What to do
• a. According to the passage on non-coding DNA, why do gene expression levels decide whether a cell is a skin cell, immune cell, or neuron?
• b. What share of the genomic bases did the ENCODE consortium find showed biochemical activity, according to the passage on non-coding DNA?

Passage provided
◆ ◆ ◆ ◆ ◆

Together, enhancers and silencers function like the regulator of a fan. Instead of controlling the speed of a fan, they control the level of gene expression. The binding of proteins to enhancers is like turning the knob to full speed, whereas binding to silencers brings the ‘fan’ to a halt.
These are just a few examples of the ‘functions’ of non-coding DNA. So, is a non-coding DNA a functional DNA sequence?
A ‘functional’ DNA sequence is one that can control gene expression, that is, the amount of protein produced by a particular gene sequence. It is this variation in protein composition that makes each cell type unique. Therefore, as each cell consists of the same genome and DNA, it is the gene expression levels that decide if a cell is a skin cell, immune cell, neuron, etc.
The ENCODE consortium carried out these techniques in a variety of cell types to account for the inherent variability. So, in accordance with this definition of ‘functional’, ‘junk’ DNA definitely plays a role in influencing gene expression. The results of the ENCODE project revealed just how little we knew about the mysterious non-coding section of the genome.
In 2012, the efforts of the ENCODE consortium revealed that over 80% of the genomic bases showcased biochemical activity. Hence, there was certainly a biological function for far more than the 1% of our DNA that constitutes genes. The project has revealed a remarkable collection of previously unidentified signals and switches embedded like tattoos over the complete length of the human DNA.
Since the ENCODE consortium has published their results, scientists have associated non-coding DNA sequences to different biological processes and human diseases. Researchers hypothesize that these sequences underlie the development of our opposing thumbs, as well as the uterus! A paper published in Oncogene has also shown that a non-coding segment of DNA regulates gene expression, eventually impacting the risk of prostate and breast cancer. Hence, uncovering the full function of so-called junk DNA has become an intensive field of research.

◆ ◆ ◆ ◆ ◆

Input data
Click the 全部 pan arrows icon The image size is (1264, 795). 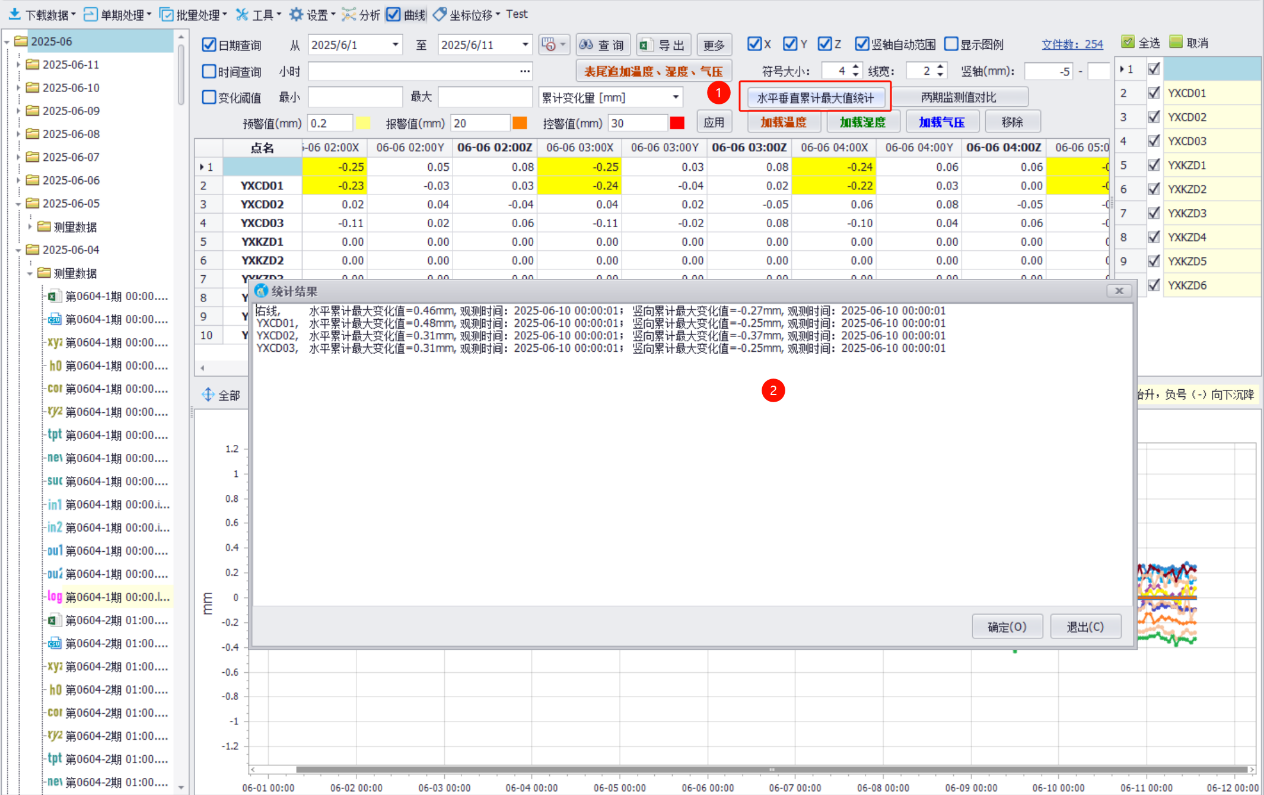[209, 395]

◆ ◆ ◆ ◆ ◆

Responses per task
• a. Every cell has the same genome and DNA, so the genes alone cannot set cell types apart. What makes each cell type unique is variation in its protein composition, and gene expression controls how much protein a particular gene produces.

• b. Over 80%.